But that's all sort of tongue-in-cheek blog talk. Hip hop heads are over the white-black culture issues, they abide by the microphone. And the real bullshit is still entrenched in gender. Hip hop needs some mf'ing women in positions of power. That means behind the scenes, of course. But also artists that command respect amongst their peers (I can already visualize the eyebrows raising, the blunts falling to the ground, as this girl spits hot fire).

Once hip hop got embraced by pop culture, it wasn't about racism holding the culture back; it was the f'ing sexism. Because even the "conscious" artists were kinda-sorta misogynists. And homophobic.
And generally insensitive/intolerant in a way that was laughably ridiculous considering the immediate history.... of course that's a different, much bigger story. And I'm not putting it all on her -- she's just what I've been exposed to -- but this girl makes you think about that, if only because it took this long for caucasian females to access the artform in this participatory way.

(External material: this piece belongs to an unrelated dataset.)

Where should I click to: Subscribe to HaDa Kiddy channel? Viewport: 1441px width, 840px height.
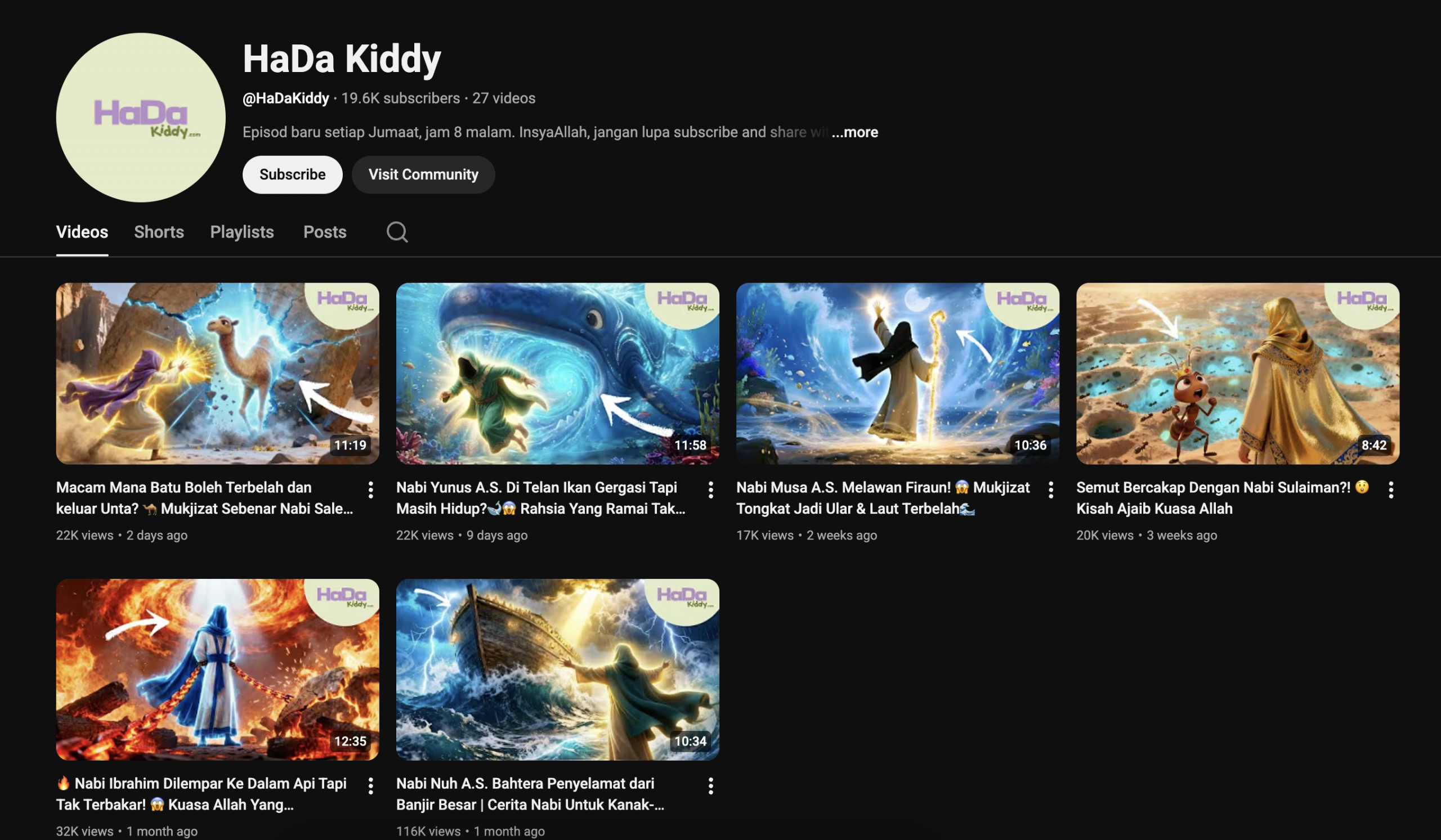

Now all she has to do is resist the Maxim (King RIP?) photo spread, and get a big co-sign on a mixtape without sleeping with the dude (sorry ladies, but see what i mean? i can't resist!)and voila, a star is born. or at least another solid underground hip hop artist with a capacity for emotional intelligence.




  1. Trap Counselor7/01/2009

    Yeah, she can flow, but this bitch is pretty boring. Or am I just biased?

    I see the problem with female rappers is that it's like encountering a girl on a xbox live game of halo. You just don't know how to react. Rap (like video games) is such a loner-dude culture that when a girl wants a piece it throws your whole world-view off. I think it might have to do with the fact that all video game nerds and hip-hop heads want a girl that is also a video game nerd or a hip hop head, just with that precious vagina. But the lack of pussy is one of the main reasons I'm (us) is sitting at home smoking a blunt, listening to wu-tang and fragging fools on a saturday night in the first place. So when a girl shows up all that bitterness resurfaces and it just brings out basic male reactions and misogynistic sentiments that surely aren't helping anyone.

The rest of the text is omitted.